From 1996-2016, PG Economics reported biotech crops provided $186.1 billion in economic gains to some 17 million farmers, many of whom are female, smallholder farmers solely responsible for the livelihood of their families and communities.  

“Global food insecurity is a huge problem in developing countries, with around 108 million people in food crisis-affected countries still at risk or experiencing food insecurity,” said Graham Brookes, Director of PG Economics and co-author of the socio-economic and environmental impact paper.

In addition to the study,  it highlights the improvement of the socio-economic status of the industry in different developing countries such as India, Pakistan, Brazil, Bolivia, Sudan, Mexico, Colombia, Vietnam, Honduras, and Bangladesh which adopted crop biotechnology in their agricultural methods.

In 2016, the National Academies of Science released a review of more than 1,000 research publications, which concluded that there was no difference between GMO and non-GMO crops in regards to nutritional value or impact on human health.

Further, a 2018 systematic review paper in The Journal of The Academy of Nutrition and Dietetics looked at GE, or genetically engineered, foods — a specialized subset whose genes have been modified using technology — and found their allergenic potential is no different from that of conventional foods.

Dramatic progress has been made over the past two decades in manipulating genes from diverse and exotic sources, and inserting them into microorganisms and crop plants to confer resistance to insect pests and diseases, tolerance to herbicides, drought, soil salinity and aluminum toxicity; improved post-harvest quality; enhanced nutrient uptake and nutritional quality; increased photosynthetic rate, sugar, and starch production; increased effectiveness of biocontrol agents; improved understanding of gene action and metabolic pathways; and production of drugs and vaccines in crop plants.

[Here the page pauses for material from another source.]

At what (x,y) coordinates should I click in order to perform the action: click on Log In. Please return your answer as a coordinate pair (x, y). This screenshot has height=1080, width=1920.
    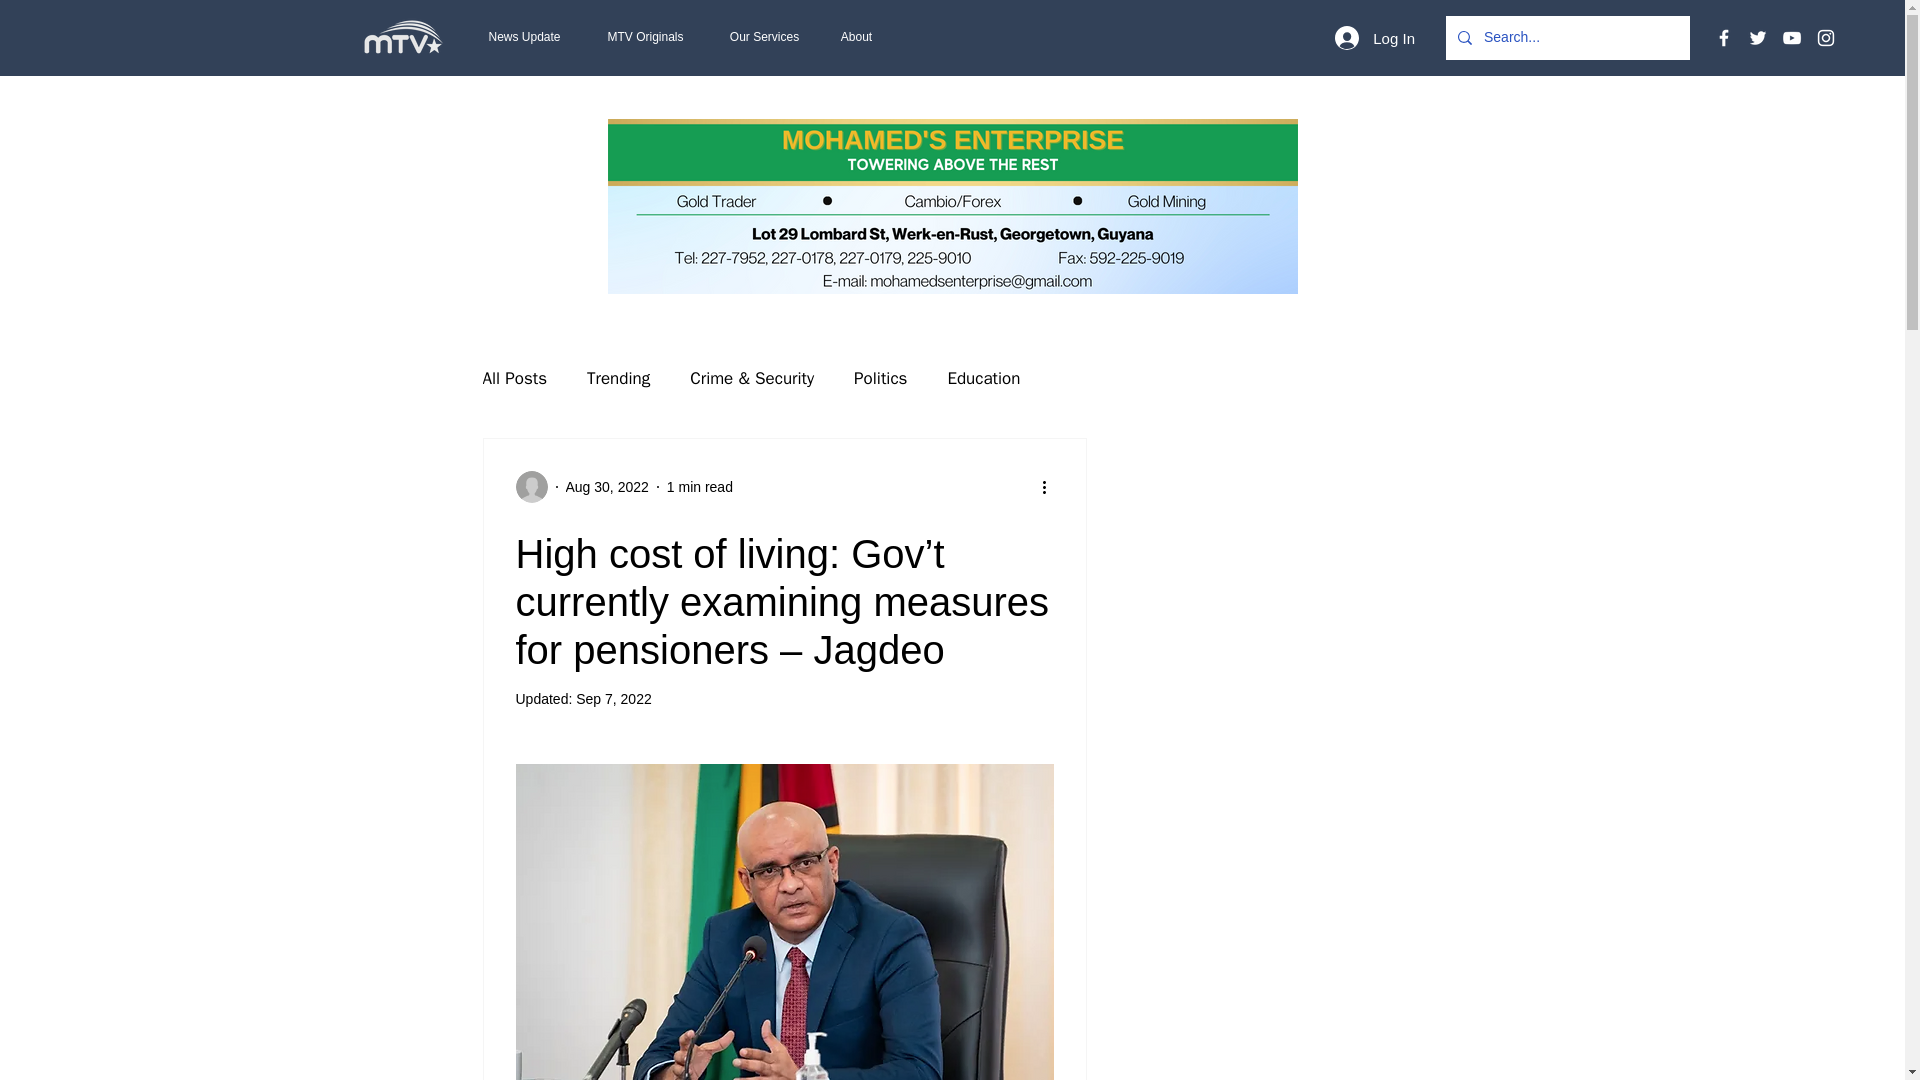
    Looking at the image, I should click on (1374, 38).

Environmental impacts of genetically modified (GM) Crop use 1996–2016: Impacts on pesticide use and carbon emissions

Bioengineered products, a term which also refers to genetically enhanced food showed a staggering reduction in greenhouse gas emissions including CO2.

In this study, it showed that resistance to pesticide sprays has led to the reduction of insecticides on crops by 8.2%. Another thing is that with the consequent has also facilitated important cuts in fuel use and tillage changes, resulting in a significant reduction in the release of greenhouse gas emissions from the GM cropping area. In 2016, this was equivalent to removing 16.7 million cars from the roads.


Farm income and production impacts of using GM crop technology 1996–2016

Another study released focused on updates from annual data collected which examined impacts on yields, key variable costs of production, direct farm (gross) income and impacts on the production base of the four main crops of soybeans, corn, cotton, and canola.

This study resulted in herbicide tolerant and insect resistant crops,  GM drought-tolerant maize, and aggregated impacts globally on gross farm income, especially for developing countries.

Furthermore, the data gathered from the analysis of crop technology would really help improve global food production economically.